Un percorso millenario che un tempo univa la Germania a Roma, attraversando l’Italia centrale. E proprio nel cuore verde della penisola, l’Umbria, si svolge il primo episodio: da Castiglione del Lago, sulle sponde del Trasimeno, fino ai colli che abbracciano Orvieto, la coppia di conduttori ripercorrerà i passi degli antichi pellegrini, tra borghi intatti, paesaggi mozzafiato e incontri autentici.
Giulia e Lino si danno appuntamento alla Rocca del Leone, dove la storia affiora tra le pietre, dagli etruschi al Rinascimento. Il viaggio prosegue verso Paciano, piccolo gioiello sospeso nel tempo e oggi rifugio di una vivace comunità internazionale. A Città della Pieve, Giulia si sofferma sulle opere del Perugino, mentre Lino fa tappa a Ficulle per incontrare artigiani e raccogliere storie di mani sapienti e antichi mestieri.
Il racconto si arricchisce di scorci naturalistici spettacolari: le Gole del Forello, raggiunte da Giulia attraverso il Castello di Titignano, e il sito archeologico etrusco di Porano, dove Lino esplora alcune delle tombe più affascinanti dell’Umbria.
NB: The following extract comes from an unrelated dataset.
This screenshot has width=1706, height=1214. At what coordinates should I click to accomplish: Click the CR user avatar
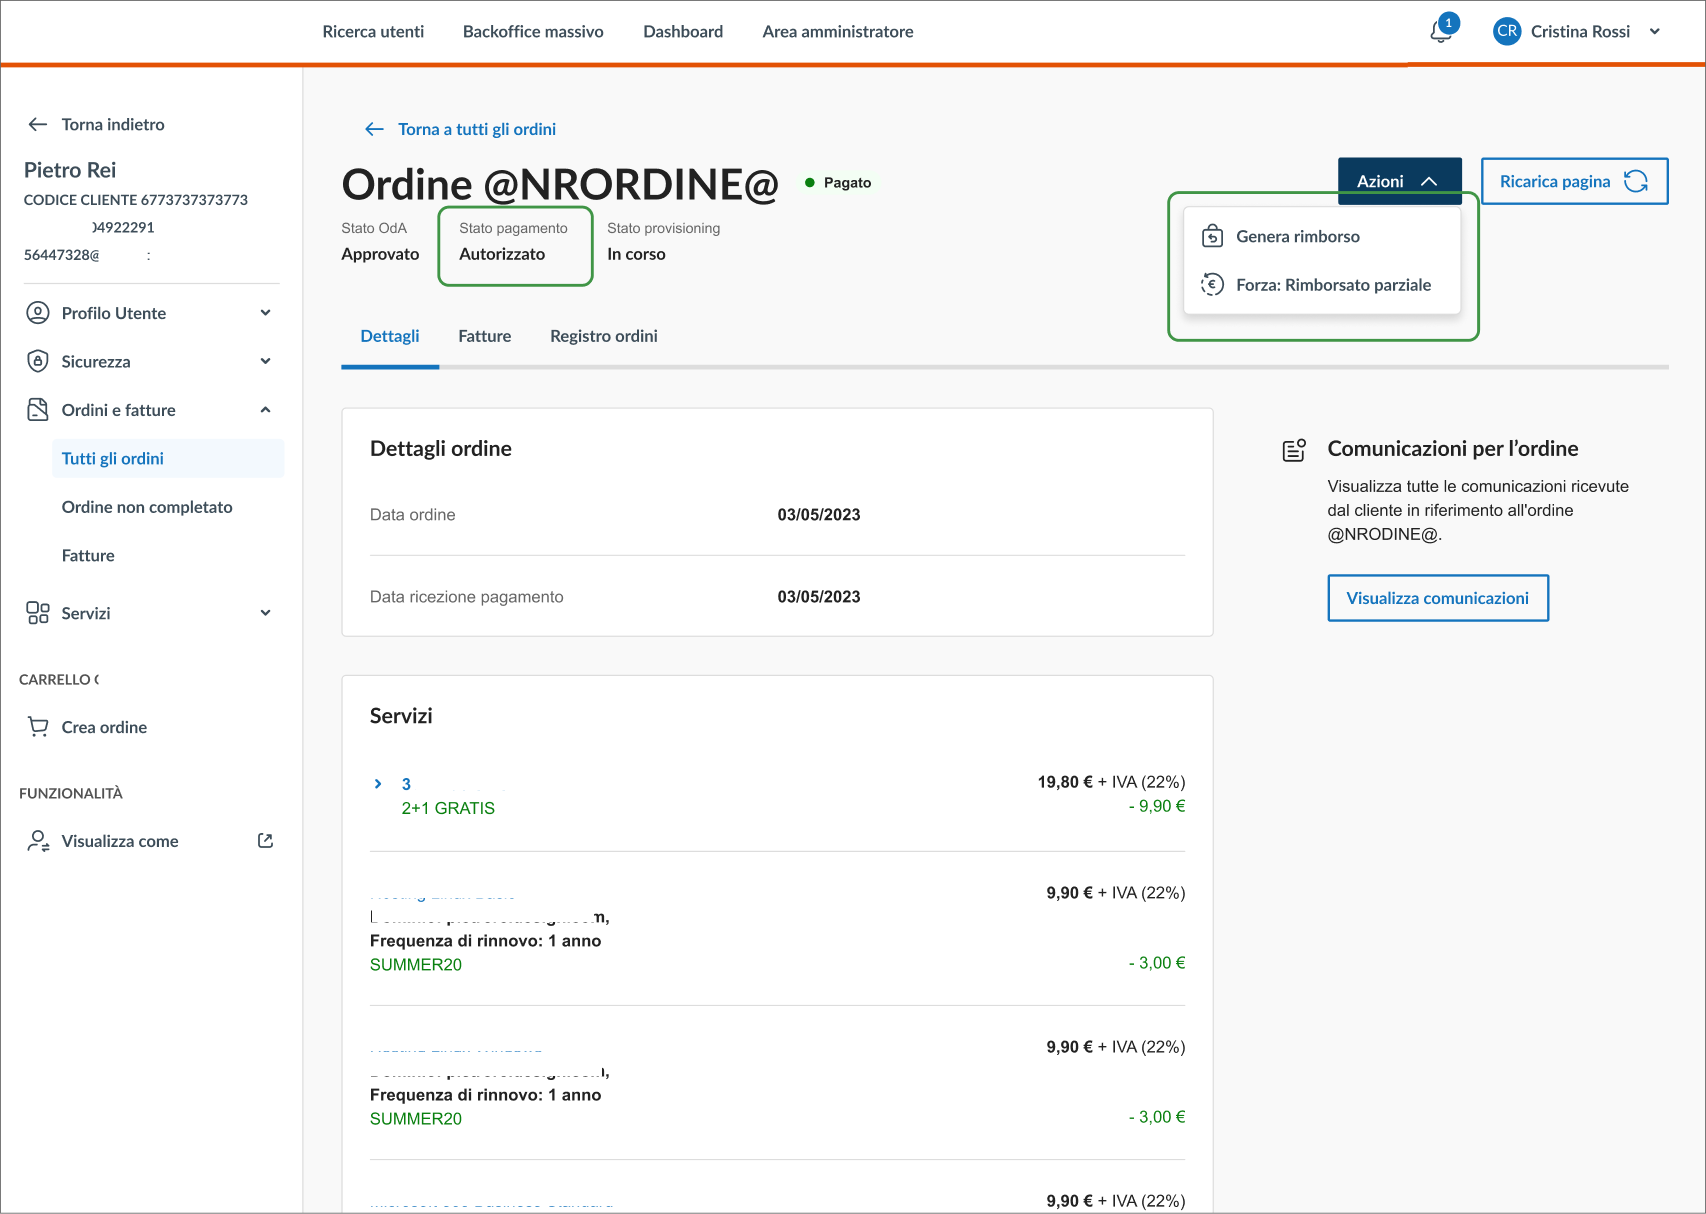(1506, 31)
Non mancheranno, come sempre, le soste gastronomiche, tra cui l’assaggio della celebre lumachella di Orvieto, e le interviste ad esperti del territorio, custodi della memoria e della bellezza dei luoghi attraversati.
Un viaggio lento, autentico, che invita alla scoperta e alla riflessione. “Linea Verde Sentieri” è pronta ad accompagnare i telespettatori, ogni settimana, alla scoperta dell’Italia più vera, quella che si svela passo dopo passo.